● **What the task requires**
A faithful repeat of all the records, with no image kept, is the required answer.

● **Screenshot grounding data**
══════════

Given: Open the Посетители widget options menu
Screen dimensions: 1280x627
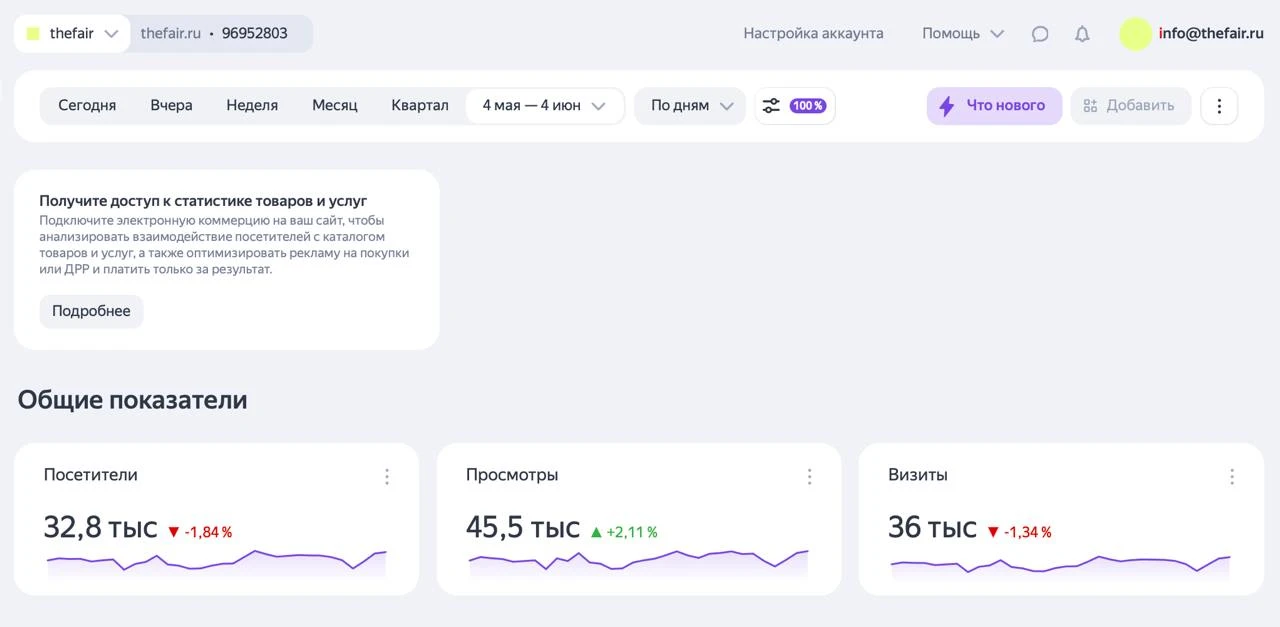Looking at the screenshot, I should pos(387,477).
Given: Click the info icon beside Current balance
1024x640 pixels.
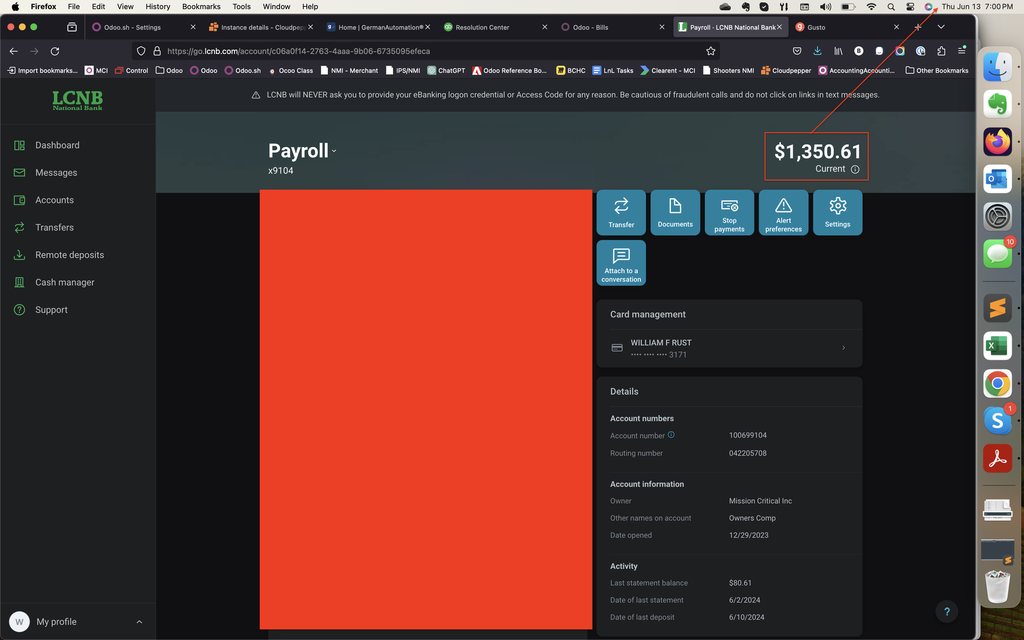Looking at the screenshot, I should pyautogui.click(x=855, y=169).
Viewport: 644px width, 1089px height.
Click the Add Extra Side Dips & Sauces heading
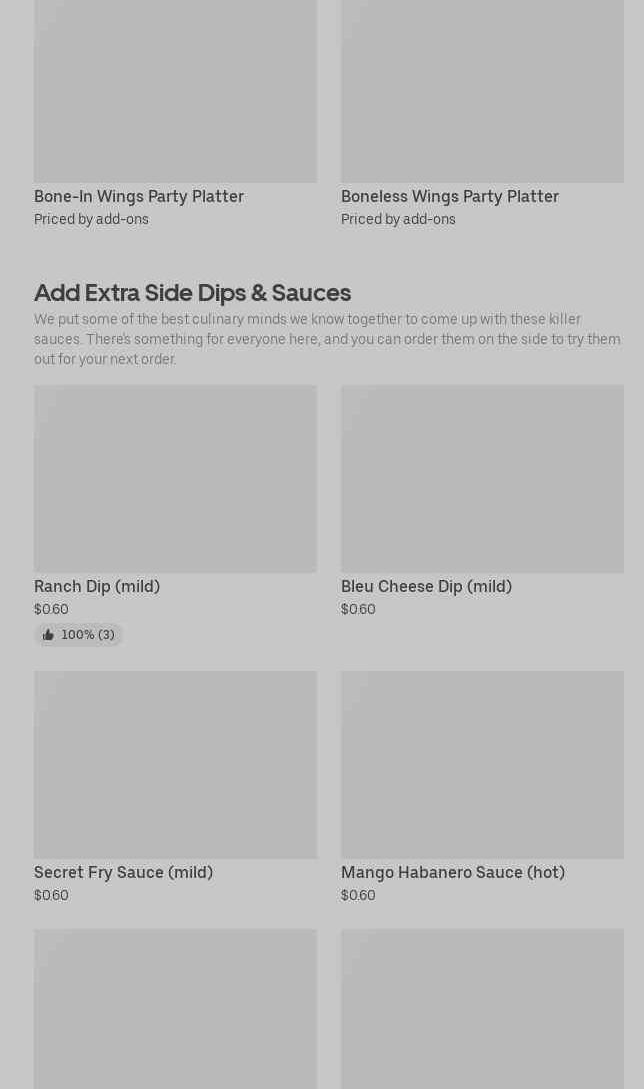192,293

══════════

● **Response area**
Given: Open the Посетители widget options menu
Screen dimensions: 1280x627
Looking at the screenshot, I should pos(387,477).
Given: Click the info icon beside Current balance
1024x640 pixels.
Looking at the screenshot, I should pyautogui.click(x=855, y=169).
Viewport: 644px width, 1089px height.
Click the Add Extra Side Dips & Sauces heading
192,293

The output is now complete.